→ TASK DIRECTIONS: Across the listing below, how many lines include the string "computer"? Reply with the number alone.

═══ INFORMATION ═══

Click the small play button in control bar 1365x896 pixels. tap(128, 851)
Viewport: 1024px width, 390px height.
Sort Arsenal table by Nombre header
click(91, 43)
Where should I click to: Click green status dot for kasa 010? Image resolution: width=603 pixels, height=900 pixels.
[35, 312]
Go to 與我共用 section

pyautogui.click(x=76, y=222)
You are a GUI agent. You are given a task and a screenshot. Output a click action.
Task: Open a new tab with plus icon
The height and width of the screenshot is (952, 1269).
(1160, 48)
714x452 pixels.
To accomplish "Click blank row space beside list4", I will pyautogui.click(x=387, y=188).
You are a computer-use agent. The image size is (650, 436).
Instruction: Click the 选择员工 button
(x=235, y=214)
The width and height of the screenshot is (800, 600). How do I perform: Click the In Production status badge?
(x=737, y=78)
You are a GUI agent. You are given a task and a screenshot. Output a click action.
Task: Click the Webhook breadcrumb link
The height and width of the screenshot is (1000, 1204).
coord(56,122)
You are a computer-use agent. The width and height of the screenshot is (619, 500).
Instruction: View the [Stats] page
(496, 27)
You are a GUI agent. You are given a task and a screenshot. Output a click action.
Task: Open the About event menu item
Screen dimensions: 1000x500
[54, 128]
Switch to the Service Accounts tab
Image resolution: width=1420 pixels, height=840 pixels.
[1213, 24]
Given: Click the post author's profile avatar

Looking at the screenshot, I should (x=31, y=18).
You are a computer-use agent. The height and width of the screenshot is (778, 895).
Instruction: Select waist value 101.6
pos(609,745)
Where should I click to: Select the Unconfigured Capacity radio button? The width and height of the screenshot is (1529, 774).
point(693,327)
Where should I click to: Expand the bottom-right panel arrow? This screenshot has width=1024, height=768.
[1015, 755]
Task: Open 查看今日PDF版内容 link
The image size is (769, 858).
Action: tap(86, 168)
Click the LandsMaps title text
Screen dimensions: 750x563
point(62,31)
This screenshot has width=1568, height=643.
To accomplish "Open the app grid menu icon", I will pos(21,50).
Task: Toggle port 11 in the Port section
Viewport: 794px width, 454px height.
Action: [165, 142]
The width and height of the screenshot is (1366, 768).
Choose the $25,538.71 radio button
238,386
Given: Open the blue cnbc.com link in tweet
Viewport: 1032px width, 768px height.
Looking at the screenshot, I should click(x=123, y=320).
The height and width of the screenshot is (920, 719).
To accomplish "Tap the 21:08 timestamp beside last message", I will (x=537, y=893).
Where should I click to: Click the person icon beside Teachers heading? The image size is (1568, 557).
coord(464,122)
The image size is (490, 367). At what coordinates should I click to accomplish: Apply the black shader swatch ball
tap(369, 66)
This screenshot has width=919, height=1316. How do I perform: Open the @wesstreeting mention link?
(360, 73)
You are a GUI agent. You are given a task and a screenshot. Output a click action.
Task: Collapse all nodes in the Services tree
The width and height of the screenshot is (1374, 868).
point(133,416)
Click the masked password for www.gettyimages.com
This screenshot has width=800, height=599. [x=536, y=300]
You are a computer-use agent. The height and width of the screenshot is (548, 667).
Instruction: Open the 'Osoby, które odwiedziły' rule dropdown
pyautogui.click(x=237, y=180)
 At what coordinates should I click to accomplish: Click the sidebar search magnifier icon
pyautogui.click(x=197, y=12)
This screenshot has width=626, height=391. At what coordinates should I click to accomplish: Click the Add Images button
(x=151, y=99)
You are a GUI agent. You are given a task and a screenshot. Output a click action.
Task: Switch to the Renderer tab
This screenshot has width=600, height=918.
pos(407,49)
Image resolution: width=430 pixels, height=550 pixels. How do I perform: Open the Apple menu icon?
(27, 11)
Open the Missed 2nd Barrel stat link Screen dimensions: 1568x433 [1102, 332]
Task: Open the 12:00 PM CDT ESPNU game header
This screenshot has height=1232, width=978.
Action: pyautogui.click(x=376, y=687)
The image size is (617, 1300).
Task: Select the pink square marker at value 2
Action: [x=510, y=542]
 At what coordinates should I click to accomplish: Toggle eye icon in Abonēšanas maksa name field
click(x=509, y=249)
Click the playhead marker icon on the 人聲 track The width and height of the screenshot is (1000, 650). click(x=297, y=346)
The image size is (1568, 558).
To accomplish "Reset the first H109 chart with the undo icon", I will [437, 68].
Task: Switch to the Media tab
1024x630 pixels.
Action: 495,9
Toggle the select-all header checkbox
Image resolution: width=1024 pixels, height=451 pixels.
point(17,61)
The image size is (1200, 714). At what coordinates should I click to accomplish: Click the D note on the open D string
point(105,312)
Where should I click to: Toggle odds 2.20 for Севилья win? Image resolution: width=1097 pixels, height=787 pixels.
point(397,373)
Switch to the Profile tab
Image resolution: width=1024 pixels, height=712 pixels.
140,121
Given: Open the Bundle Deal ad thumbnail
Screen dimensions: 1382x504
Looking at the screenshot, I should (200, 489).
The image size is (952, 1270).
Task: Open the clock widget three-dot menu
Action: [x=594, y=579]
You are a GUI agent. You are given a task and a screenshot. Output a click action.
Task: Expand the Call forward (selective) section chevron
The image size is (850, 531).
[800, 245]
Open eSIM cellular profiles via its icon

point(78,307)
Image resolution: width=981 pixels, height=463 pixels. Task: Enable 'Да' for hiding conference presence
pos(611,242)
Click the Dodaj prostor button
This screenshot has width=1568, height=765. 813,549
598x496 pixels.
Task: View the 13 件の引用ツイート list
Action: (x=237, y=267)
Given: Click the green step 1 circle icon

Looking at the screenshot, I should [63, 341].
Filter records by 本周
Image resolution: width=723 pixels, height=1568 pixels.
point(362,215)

═══

→ EXERCISE RESPONSE: 4